Presentato il primo rimorchiatore diesel elettrico. Enormi investimenti di General Electric nel settore cleantech

Dalle automobili ai tir, ai camion delle spazzatura e ora pure sulle barche. La tecnologia ibrida applicata per la prima volta nel mondo delle quattro ruote ha fatto scuola.
Il colosso americano General Electric ha presentato un rimorchiatore alimentato da un motore diesel che affianca un poderoso sistema elettrico in grado di abbattere notevolmente i consumi di gasolio. Si tratta di un'importante novità nel settore nautico, dove grazie alle generose dimensioni delle barche, i problemi di spazio sono più facili da risolvere rispetto all'automobile. “Stiamo valutando – spiegano alla GE- la possibilità di applicare la tecnologia nell'industria dei rimorchiatori, ma sicuramente ci saranno altri risvolti nel settore marittimo”.

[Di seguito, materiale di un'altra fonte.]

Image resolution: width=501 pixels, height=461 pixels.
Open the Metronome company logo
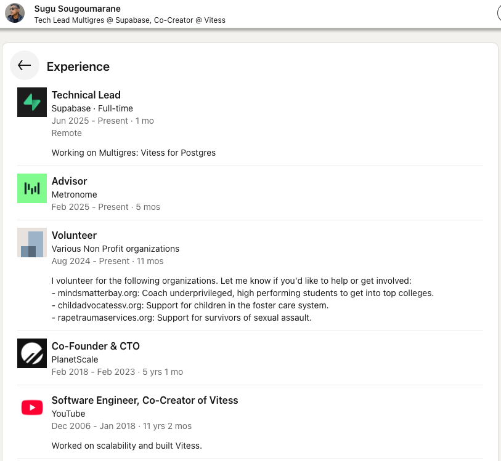(x=32, y=188)
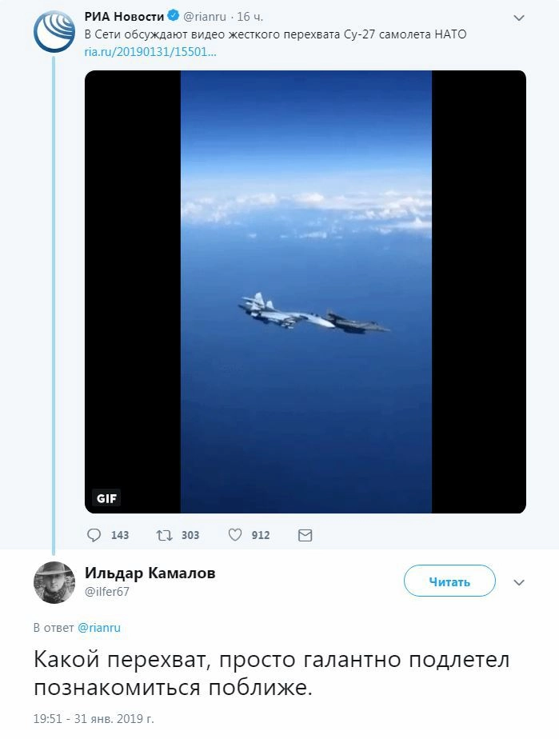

Durante la presentazione a Singapore del prototipo realizzato in collaborazione con il gruppo C-Mar specializzato in rimorchiatori, sono stati resi noti i dati tecnici: il motore principale a gasolio insieme al modulo elettrico arriva a sviluppare una potenza massima di 5.865 cavalli nella più potente delle versioni, mentre quello più piccolo ne produce 1000. A fronte di emissioni e consumi ridotti dal 35 all'80% rispetto a un normale rimorchiatore. La piattaforma del sistema ibrido- assicurano i tecnici GE- è le stessa utilizzata per gli autobus, i veicoli industriale e per le locomotive.
Ora le due società passeranno alla fase avanzata del progetto con una versione pre-serie, per saggiare l'interesse del mercato. Intanto la prima locomotiva ibrida, presentata l'anno scorso durante la kermesse di GE dedicata all'ambiente, Ecoimagination, sarà commercializzata dal 2009.
Un chiaro segnale di come il secondo gruppo al mondo per capitalizzazione in borsa stia concentrando massicci investimenti nelle “cleantech”, per raggiungere quota 1.5 miliardi di dollari all'anno dagli attuali 700 milioni. Con progetti a tutto campo che vanno dall'aviazione alla difesa. Al centro di ricerca globale si studiano insieme al dipartimento dell'energia americano le soluzioni per lanciare sul mercato veicoli ibridi plug-in. Ma le attività spaziano anche al settore delle batterie e dei veicoli elettrici. Pochi mesi fa, infatti, è arrivato l'accordo con i norvegesi della Think e con il produttore di batterie agli ioni di litio A123Systems per portare a bordo delle piccola utilitaria pile di seconda generazione. Anche Nissan ha già adottato questa linea siglando un accordo con Nec sempre per le batterie di seconda generazione.